Although waitressing and bar work had been instrumental in improving my language skills and plumping up my bank account, I had really had about enough of it. Besides, the unsightly thread veins making their presence felt from standing fourteen hours a day were even more undesirable now I was newly single.
Yes, it was definitely time to find something a little more civilised to do with my working day.
It was my dear mother who provided me with an alternative – English teaching. Certainly it appeared to be a skill that would travel, as well as being an excellent way of meeting people; so before I could change my mind, I signed myself up for an intensive TESOL course (Teaching English to Speakers of Other Languages) near Nottingham.
It would entail at least a month spent in Blighty eating some of those wonderful crumpets… what? sorry, I meant studying ferociously; but where was I going to go after that?
Getting away from the superficial nature of the tourist industry and trying for a more cultured existence somewhere on mainland Spain was what appealed most, and then it came to me: I would go to Granada
I had already met enough ‘granadinos’, and ‘andaluces’ in general, to know that I enjoyed the company of the more laid-back souls who hailed from the South. The city was not on the coast, it was a popular university town and offered a wealth of history having been the last bastion of the Moors in the Reconquest of Spain by the Catholic Kings.

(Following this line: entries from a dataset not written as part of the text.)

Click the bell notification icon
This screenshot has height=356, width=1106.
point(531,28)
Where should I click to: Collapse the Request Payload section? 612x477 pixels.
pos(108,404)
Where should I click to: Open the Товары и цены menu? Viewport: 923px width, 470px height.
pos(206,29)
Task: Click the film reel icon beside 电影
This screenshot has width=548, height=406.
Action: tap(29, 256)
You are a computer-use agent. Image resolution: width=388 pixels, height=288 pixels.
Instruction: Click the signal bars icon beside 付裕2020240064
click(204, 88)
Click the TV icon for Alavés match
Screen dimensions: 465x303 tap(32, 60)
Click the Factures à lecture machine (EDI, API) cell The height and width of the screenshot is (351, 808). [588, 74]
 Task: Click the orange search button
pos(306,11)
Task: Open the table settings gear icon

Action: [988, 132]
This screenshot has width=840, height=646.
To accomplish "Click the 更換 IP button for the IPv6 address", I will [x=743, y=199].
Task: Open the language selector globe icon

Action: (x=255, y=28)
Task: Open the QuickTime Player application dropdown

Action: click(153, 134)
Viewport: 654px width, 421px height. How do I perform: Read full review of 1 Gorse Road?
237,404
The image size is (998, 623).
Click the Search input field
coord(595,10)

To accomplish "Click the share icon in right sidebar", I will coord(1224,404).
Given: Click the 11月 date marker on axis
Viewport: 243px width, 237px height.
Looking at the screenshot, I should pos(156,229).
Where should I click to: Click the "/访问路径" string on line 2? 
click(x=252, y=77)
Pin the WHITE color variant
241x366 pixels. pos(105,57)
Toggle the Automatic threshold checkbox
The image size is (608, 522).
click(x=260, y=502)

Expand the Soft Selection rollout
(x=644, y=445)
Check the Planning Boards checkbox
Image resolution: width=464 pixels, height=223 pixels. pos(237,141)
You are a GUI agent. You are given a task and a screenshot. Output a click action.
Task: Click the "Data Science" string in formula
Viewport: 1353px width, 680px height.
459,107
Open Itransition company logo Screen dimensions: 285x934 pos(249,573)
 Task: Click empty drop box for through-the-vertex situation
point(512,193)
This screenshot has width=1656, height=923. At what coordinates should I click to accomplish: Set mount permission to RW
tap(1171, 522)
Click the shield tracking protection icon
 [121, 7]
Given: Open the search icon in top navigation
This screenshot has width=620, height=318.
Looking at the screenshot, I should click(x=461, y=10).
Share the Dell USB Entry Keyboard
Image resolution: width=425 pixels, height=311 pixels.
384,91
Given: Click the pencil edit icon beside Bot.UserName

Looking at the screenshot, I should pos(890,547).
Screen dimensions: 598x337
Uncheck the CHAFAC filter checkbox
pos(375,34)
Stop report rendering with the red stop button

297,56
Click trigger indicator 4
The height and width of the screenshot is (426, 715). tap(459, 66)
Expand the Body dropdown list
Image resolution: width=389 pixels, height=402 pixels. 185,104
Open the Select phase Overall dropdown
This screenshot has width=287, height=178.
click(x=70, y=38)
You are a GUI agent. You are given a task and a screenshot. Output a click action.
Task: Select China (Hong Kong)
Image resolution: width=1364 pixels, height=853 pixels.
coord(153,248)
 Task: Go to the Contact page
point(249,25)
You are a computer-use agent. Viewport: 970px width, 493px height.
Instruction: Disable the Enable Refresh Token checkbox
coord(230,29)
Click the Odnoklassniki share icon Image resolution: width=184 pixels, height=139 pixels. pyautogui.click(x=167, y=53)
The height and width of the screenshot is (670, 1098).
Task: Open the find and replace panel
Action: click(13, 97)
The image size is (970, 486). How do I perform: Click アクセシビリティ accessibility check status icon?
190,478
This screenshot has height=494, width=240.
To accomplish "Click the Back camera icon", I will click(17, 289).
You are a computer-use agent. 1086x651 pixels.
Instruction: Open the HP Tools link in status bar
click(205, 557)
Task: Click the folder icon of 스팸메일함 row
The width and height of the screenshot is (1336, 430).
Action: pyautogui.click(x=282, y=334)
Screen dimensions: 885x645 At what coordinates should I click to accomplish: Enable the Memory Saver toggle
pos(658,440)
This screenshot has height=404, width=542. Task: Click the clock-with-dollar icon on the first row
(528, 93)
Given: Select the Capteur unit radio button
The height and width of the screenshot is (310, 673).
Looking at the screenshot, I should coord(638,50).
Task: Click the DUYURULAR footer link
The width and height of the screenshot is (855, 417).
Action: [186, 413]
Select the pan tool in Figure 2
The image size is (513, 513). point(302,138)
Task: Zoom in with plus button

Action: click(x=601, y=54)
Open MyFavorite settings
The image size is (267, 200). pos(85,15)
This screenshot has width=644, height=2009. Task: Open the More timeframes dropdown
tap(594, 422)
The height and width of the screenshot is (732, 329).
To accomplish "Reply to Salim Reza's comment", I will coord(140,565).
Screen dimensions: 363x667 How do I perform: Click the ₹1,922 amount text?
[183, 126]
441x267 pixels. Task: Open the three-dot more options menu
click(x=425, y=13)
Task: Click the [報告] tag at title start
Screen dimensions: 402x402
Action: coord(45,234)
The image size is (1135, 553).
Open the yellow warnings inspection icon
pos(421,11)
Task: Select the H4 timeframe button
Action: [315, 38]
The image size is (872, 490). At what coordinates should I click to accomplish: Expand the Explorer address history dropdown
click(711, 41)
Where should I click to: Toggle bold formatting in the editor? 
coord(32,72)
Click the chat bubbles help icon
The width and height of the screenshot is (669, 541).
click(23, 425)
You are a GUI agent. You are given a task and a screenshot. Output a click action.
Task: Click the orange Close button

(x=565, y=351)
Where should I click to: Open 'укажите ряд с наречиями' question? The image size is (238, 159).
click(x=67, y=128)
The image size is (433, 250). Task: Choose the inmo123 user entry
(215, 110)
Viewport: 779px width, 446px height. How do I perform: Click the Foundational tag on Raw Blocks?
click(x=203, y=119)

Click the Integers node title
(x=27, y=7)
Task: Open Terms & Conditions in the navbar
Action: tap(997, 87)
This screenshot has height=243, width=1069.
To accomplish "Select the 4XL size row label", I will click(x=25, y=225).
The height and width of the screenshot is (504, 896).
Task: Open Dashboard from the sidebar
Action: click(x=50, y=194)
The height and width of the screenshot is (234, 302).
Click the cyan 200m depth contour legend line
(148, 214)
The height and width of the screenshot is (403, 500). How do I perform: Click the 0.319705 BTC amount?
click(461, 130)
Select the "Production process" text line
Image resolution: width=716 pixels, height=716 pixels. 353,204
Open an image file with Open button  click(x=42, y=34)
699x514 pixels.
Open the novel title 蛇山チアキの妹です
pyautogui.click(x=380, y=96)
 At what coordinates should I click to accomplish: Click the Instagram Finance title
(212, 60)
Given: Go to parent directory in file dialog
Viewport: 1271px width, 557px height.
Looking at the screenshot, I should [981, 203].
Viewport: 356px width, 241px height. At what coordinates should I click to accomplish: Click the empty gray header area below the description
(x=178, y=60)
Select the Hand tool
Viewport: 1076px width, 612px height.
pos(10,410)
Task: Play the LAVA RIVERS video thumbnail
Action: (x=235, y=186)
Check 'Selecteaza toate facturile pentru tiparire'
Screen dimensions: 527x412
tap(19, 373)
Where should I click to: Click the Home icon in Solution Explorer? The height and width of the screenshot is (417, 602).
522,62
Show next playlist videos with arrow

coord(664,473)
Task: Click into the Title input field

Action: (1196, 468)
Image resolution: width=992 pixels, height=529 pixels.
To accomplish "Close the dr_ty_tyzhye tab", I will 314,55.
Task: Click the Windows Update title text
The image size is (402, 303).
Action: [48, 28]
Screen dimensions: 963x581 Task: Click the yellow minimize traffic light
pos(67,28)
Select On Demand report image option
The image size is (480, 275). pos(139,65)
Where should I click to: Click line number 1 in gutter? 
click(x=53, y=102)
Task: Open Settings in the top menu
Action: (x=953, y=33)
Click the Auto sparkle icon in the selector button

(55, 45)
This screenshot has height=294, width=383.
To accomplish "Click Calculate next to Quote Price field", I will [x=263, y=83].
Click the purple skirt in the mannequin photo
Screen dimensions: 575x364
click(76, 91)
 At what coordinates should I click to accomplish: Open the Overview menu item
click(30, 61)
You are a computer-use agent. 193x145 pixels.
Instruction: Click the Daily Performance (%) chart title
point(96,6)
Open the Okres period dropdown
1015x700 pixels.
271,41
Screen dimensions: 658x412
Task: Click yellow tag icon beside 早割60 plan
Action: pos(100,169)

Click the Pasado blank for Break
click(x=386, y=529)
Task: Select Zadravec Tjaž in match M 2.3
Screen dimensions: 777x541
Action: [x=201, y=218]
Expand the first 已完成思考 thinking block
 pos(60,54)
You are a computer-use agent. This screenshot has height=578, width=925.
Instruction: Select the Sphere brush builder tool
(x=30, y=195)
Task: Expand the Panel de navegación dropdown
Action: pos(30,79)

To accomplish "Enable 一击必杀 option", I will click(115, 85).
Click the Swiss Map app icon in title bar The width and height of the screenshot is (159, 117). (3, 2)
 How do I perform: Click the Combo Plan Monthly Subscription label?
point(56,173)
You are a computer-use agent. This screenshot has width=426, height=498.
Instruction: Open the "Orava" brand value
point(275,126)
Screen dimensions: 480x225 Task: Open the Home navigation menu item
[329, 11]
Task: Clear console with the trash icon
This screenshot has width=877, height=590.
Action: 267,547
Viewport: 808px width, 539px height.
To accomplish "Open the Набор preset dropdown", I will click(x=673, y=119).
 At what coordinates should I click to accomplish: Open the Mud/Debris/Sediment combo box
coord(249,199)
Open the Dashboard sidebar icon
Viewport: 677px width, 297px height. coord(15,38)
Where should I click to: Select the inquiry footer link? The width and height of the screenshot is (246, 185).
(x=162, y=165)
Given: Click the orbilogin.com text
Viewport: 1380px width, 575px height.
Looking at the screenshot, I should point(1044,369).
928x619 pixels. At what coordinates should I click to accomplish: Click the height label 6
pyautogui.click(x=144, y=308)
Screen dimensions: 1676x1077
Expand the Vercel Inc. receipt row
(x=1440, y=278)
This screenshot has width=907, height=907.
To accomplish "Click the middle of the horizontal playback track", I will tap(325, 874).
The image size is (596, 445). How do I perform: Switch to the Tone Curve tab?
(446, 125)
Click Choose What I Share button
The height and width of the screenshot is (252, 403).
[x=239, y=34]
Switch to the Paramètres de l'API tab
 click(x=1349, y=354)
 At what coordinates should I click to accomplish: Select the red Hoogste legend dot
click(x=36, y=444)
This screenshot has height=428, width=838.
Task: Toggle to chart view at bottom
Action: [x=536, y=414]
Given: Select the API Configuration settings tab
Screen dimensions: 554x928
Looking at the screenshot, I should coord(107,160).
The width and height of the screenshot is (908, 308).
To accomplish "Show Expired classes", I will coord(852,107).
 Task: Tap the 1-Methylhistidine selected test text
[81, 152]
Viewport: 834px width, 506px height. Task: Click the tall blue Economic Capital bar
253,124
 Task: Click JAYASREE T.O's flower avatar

The only aspect of my chosen destination that might have raised a questioning eyebrow or two, was Manolo.
In light of everything that had transpired between me and the faithless gypsy, it may seem odd that I was prepared to choose Granada. But with his family living over an hour from the city in the small village of La Peza, I reckoned on the chances of us bumping into each other in the street being minimal enough to render it a pretty safe option.
So Granada it was.
And with that came another idea: why not take the opportunity of being in such a learned environment, and in possession of bank account plump with two season’s worth of practically untouched wages (it’s hard to find time to spend when you are at work seven days a week…), to take a Spanish course ensuring all my grammar, learnt thus far by ear alone, was actually correct?
And then at the end of it, why not take a Spanish exam to prove my competence in the language?
With plans for self-improvement flowing thick and fast; any sadness at the thought of leaving the island that had been my home for almost two years was swept clean away on a rip-tide of adrenalin and excitement.
The time in Mallorca had been the most incredible experience, and one that I knew could never really be repeated no matter where I found myself in the future – memories of the excitement involved in turning my life around in the context of a new country, and in a new language, was something that would stay with me forever; the more unpleasant aspects of the previous two seasons fading into nothing more than an atmospheric backdrop to a coming of age.
Rubia (the pronunciation of my name was a little beyond many Spaniards, so they stuck safely to ‘Blondie’) had achieved what she had hoped to achieve: a bucket load of new experiences, a smidgen of added maturity and a surprisingly reasonable level of spoken Spanish.
It was at that point, and with my departure looming, that I developed an unhealthy obsession with photography.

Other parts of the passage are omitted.